I want to configure a conditional forwarder with CoreDNS in my Amazon Elastic Kubernetes Service (Amazon EKS) cluster.
Short description
You can use CoreDNS to configure conditional forwarding for DNS queries sent to the domains resolved by a customized DNS server. For more information, see Customizing DNS Service on the Kubernetes website.

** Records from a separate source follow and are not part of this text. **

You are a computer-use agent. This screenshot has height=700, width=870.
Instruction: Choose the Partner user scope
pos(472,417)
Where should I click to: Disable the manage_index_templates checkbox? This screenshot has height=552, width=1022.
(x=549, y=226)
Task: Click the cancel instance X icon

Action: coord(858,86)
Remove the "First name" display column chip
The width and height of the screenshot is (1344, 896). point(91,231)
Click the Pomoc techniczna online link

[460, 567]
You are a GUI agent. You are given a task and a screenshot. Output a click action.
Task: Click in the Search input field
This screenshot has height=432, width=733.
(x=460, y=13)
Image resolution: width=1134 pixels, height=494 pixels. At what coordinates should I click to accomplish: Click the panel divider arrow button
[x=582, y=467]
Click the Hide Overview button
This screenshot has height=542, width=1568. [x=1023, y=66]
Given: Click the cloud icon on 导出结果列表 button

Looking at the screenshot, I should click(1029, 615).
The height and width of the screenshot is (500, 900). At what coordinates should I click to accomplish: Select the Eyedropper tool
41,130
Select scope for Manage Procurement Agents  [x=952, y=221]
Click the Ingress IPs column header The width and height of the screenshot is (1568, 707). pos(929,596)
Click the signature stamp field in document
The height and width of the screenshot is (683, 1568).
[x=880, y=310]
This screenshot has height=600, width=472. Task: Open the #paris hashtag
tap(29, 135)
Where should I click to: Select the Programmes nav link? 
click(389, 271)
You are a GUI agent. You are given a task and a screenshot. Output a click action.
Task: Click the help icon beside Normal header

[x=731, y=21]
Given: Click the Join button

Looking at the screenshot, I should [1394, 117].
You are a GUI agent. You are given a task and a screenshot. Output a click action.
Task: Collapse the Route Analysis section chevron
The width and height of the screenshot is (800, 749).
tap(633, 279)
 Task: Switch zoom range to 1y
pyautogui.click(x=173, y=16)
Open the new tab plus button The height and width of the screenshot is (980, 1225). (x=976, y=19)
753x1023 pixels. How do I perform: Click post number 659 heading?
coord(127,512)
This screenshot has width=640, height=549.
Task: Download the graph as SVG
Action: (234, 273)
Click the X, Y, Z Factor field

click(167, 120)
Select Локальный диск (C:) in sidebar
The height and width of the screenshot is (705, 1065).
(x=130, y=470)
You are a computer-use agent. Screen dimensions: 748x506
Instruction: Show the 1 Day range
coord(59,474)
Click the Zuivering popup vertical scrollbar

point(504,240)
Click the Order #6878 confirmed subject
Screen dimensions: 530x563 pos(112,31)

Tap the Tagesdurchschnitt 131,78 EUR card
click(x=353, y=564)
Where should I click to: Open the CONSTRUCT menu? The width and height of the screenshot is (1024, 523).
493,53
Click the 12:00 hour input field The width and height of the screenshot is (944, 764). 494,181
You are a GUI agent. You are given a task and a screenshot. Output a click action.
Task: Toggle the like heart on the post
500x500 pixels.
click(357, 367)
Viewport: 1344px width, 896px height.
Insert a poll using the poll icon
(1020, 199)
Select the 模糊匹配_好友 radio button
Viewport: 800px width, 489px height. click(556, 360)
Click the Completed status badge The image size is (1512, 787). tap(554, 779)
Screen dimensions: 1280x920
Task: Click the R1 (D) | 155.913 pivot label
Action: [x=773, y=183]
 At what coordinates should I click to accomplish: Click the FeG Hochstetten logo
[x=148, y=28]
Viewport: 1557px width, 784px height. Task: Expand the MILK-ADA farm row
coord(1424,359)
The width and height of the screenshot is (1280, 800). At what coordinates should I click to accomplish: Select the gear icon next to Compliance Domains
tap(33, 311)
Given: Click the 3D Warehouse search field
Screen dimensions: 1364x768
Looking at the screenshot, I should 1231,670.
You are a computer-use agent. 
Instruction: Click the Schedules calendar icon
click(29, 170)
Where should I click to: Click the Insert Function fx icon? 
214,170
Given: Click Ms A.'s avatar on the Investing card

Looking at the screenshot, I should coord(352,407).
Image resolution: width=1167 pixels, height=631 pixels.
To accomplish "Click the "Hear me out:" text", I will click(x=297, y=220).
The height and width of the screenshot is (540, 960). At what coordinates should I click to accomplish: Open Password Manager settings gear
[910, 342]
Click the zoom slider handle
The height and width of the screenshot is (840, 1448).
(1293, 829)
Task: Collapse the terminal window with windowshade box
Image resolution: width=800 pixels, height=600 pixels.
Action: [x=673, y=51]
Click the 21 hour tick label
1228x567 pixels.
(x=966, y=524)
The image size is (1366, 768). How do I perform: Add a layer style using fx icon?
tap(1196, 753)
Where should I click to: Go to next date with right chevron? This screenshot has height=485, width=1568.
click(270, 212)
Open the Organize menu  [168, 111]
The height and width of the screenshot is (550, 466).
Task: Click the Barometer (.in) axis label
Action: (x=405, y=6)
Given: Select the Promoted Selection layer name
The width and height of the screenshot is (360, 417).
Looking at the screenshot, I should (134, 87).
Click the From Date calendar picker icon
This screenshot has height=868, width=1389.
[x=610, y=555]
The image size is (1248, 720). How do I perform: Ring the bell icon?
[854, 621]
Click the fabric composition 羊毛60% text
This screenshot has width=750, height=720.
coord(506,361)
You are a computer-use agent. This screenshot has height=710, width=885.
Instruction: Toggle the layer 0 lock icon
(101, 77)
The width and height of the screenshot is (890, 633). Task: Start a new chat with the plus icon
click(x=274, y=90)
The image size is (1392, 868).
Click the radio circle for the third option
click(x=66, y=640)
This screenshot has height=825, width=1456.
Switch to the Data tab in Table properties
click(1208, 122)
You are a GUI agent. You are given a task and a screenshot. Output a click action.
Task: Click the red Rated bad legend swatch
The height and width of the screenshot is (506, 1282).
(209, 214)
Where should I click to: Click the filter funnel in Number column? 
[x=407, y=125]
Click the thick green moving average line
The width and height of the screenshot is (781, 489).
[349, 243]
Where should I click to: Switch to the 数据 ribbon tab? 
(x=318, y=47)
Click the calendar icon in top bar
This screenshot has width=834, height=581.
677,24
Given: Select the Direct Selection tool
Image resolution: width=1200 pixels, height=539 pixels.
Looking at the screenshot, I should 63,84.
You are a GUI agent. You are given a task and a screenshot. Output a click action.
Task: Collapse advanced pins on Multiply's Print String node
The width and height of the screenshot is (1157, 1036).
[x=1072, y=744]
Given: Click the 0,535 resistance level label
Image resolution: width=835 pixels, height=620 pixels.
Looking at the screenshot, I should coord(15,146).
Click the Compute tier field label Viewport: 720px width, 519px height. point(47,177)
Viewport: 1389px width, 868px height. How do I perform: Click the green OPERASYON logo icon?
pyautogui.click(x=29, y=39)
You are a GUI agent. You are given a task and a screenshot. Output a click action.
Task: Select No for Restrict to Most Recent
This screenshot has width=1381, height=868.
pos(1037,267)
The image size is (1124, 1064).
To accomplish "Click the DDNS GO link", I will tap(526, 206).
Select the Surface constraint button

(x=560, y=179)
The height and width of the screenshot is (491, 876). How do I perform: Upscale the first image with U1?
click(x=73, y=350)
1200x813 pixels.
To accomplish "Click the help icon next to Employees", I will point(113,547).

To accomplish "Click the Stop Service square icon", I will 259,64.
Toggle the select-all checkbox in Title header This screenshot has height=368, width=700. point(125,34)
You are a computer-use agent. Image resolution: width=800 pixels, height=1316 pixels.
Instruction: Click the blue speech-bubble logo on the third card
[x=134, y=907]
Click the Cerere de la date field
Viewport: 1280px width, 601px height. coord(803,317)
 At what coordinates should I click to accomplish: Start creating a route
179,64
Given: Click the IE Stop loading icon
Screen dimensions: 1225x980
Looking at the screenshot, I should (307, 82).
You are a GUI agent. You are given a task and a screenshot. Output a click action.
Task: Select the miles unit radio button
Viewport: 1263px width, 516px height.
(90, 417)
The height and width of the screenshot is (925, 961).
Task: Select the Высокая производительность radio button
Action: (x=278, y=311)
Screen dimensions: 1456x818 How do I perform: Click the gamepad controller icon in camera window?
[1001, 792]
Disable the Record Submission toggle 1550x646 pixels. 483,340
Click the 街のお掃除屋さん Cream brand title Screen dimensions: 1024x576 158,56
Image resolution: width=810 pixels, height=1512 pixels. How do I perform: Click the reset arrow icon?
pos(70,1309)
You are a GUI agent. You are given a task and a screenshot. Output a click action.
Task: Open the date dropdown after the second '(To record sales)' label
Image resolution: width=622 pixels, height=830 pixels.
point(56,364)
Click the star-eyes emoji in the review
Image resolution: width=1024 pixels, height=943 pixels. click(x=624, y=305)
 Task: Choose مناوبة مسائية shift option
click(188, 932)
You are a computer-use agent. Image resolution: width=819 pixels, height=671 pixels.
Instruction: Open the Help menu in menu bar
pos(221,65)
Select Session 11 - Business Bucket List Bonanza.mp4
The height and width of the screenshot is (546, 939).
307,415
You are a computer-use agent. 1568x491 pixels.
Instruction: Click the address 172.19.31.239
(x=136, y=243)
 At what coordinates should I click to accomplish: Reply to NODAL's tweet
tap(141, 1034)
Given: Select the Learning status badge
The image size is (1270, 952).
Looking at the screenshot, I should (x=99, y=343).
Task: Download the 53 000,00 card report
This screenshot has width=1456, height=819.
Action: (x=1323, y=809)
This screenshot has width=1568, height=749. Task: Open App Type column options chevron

Important: Apply the modifications in the following resolution to self-managed CoreDNS only. To make configuration changes to the CoreDNS Amazon EKS add-on, determine the settings that Amazon EKS manages by checking the Amazon EKS add-on configuration. Check the add-on configuration before making any changes, because modifying a field managed by Amazon EKS prevents Amazon EKS from managing the add-on. This could result in your changes being overwritten when an add-on is updated.
Resolution
1. Modify the CoreDNS ConfigMap and add the conditional forwarder configuration:
$ kubectl -n kube-system edit configmap coredns
Output:
apiVersion: v1
kind: ConfigMap
metadata:
annotations:
labels:
eks.amazonaws.com/component: coredns
k8s-app: kube-dns
name: coredns
namespace: kube-system
data:
Corefile: |
.:53 {
errors
health
kubernetes cluster.local in-addr.arpa ip6.arpa {
pods insecure
fallthrough in-addr.arpa ip6.arpa
}
prometheus :9153
forward . /etc/resolv.conf
cache 30
loop
reload
loadbalance
}
domain-name:53 {
errors
cache 30
forward . custom-dns-server
reload
}
Note: Replace domain-name with your domain name. Replace custom-dns-server with your custom DNS server IP address.
2. Verify that domain name resolution works:
$ kubectl run busybox --restart=Never --image=busybox:1.28 -- sleep 3600
$ kubectl exec busybox -- nslookup domain-name
Note: Replace domain-name with your domain name.